Why kill me now? Who would want to? And who could have orchestrated such an event at DB?

Puller sat back feeling distressed. He knew that the part of the brain that triggered emotions brought on by pain was the anterior cingulate cortex. Interestingly enough, it didn’t distinguish between emotional and physical pain. Thus it could be set in motion as easily by a broken heart as by a damaged limb.

He closed his eyes and started concentrating, turning slow-moving alpha waves into beta waves that cycled through his mind at twice the speed of the alphas.

Eastern Europe.

Foreign military student.

Assassination attempt at Leavenworth more than two years after he had been imprisoned there.

What had been the catalyst? Simply the time for planning? He doubted that. It would take time to do so, but hardly more than twenty-four months. What had occurred in the interim?

All the rest, the power outage, the noises of guns and bombs, even the man sent to kill him, were all part of the “effect” of the cause and effect. They were just filler. Now he needed to get past the fluff and zero in on the root of it all.

His initial instinct had been to set out for a location connected to his old position at SRATCOM. That was still his inclination, but he didn’t have the luxury of gallivanting off to multiple places.
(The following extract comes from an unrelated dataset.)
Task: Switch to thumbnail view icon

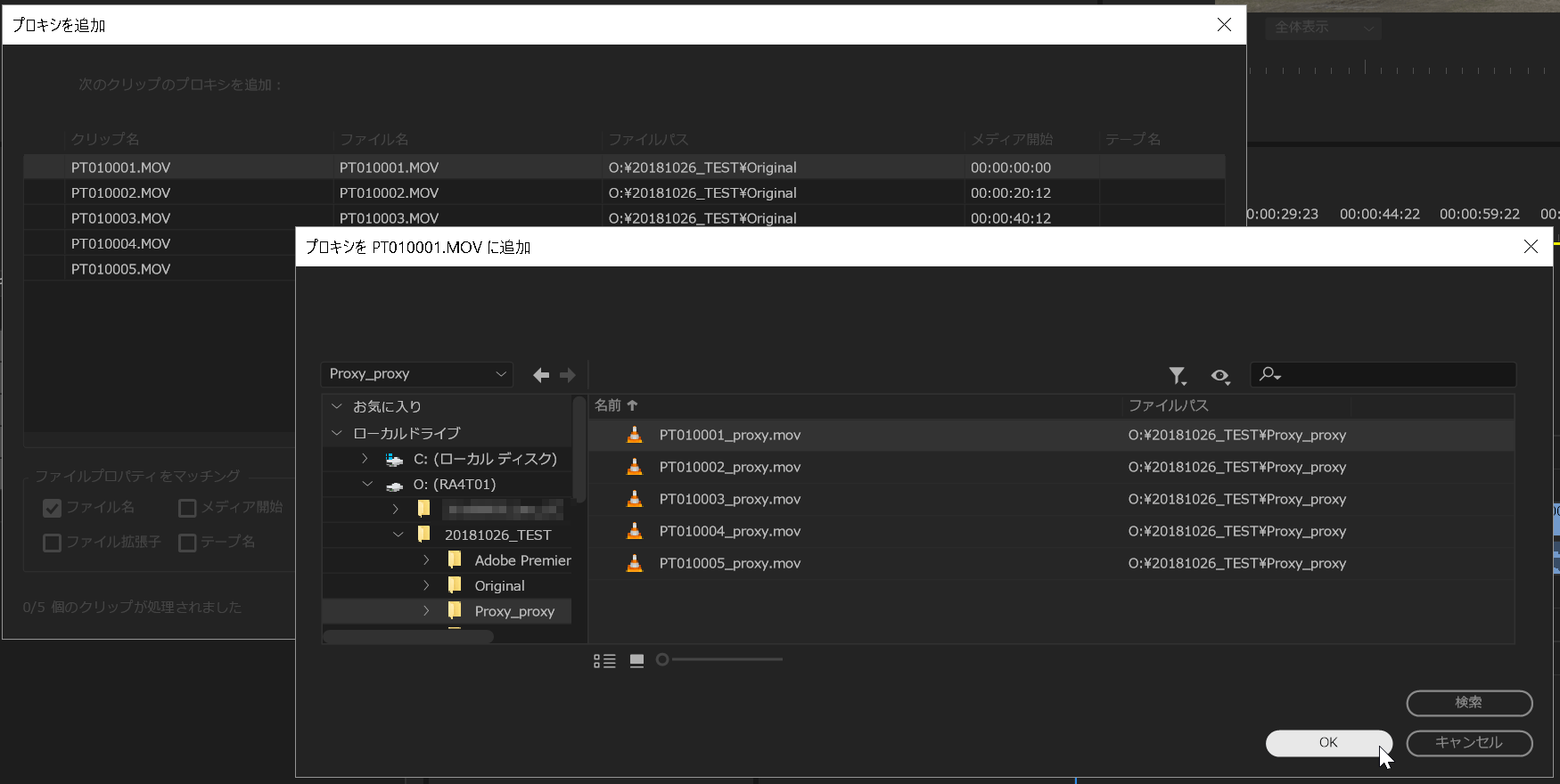Action: pos(636,660)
He had to narrow it down.

So what had been the trigger for all this? If he could find that, he could narrow the number of places to which he might have to travel.

While in solitary confinement, he had had access to the news. He had read as many newspapers as they would provide him. He had seen the TV. He had no Internet access but he had listened to the conversations of the guards. And his brother had brought him news as well during his visits.

Daughtrey had joined STRATCOM four months ago. The man was now dead. Had his joining STRATCOM been the reason for what had happened at the DB?

There was also talk that the intelligence community was going to be undergoing some radical structural changes, bringing more order and a streamlined approach to a sector that had been sorely lacking in those areas. Was that the reason for the events at the DB that had nearly claimed his life? But he had no connection to that world anymore.

He kept blasting the problem with cycles of beta waves.

Five minutes later he slammed his fist against the wall in frustration. His brain, the one thing that had never failed him, just had.